My husband Bill is noise sensitive. Sounds of traffic, noise from factories, lawn equipment and machinery drive him batsy. I, on the other hand, having spent many years in a cloistered monastery on a busy urban street am not bothered by noise. Bill will ask me if I hear a particular humming emanating from the rocks on which our house is built. I don’t, not until he’s pointed it out.
Anthony de Mello, in Sadhana, A Way to God: Christian Exercises in Eastern Form, addresses the issue of noise sensitivity during meditation. His Contemplation Groups often complain about the sounds around them, he writes, which intrude on their quiet and distract them. Rather than protect them from sound, he deliberately chooses places above or near busy streets.
“If you learn to take all the sounds that surround you into your contemplation,” he writes,”you will discover that there is a deep silence in the heart of all sounds.”
Modern life is noisy. No place is really free of noise as even the airwaves hum with electromagnetic and seismic signals. If we are to meditate (or simply to live in peace with noise) we must learn to find the “silence in the heart of all sounds.”

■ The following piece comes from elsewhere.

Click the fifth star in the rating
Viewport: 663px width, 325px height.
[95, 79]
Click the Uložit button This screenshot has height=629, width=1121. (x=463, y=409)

De Mello claims that sounds distract us when we attempt to run away or fight them. Rather than trying to tune out such sounds, he advises us to listen to the sounds surrounding us, even the smallest; to attempt to discover the sound within sound, the variations in pitch and intensity. In this way we become aware, "not so much of the sounds around you, as of your act of hearing."
Alternating between the awareness of sound to the awareness of your hearing can lead to the awareness that sound is produced and sustained by God’s almighty power. “God is sounding all around you . . . Rest in this world of sounds . . . Rest in God.”
The photo above is of an open courtyard off a busy San Juan street
2 comments:
Greetings,
I am marinela from gather and the pre-sim.
I loved this article Beryl as I too am noise sensitive since I suffer of dizziness. It took me years to learn to live with and also not to be bothered so much about certain noises which plays with my mind.
You write in a simple and beautiful style that went straight to my heart. Thank you
Joy and light
marinela
http://marinelakotsina.webs.com
Henri Nouwen in his Bread for the Journey introduced me to the concept of befriending naughty thoughts when I pray. Anthony de Mello seems to have the same idea for noise. This is very helpful, Beryl. Thanks.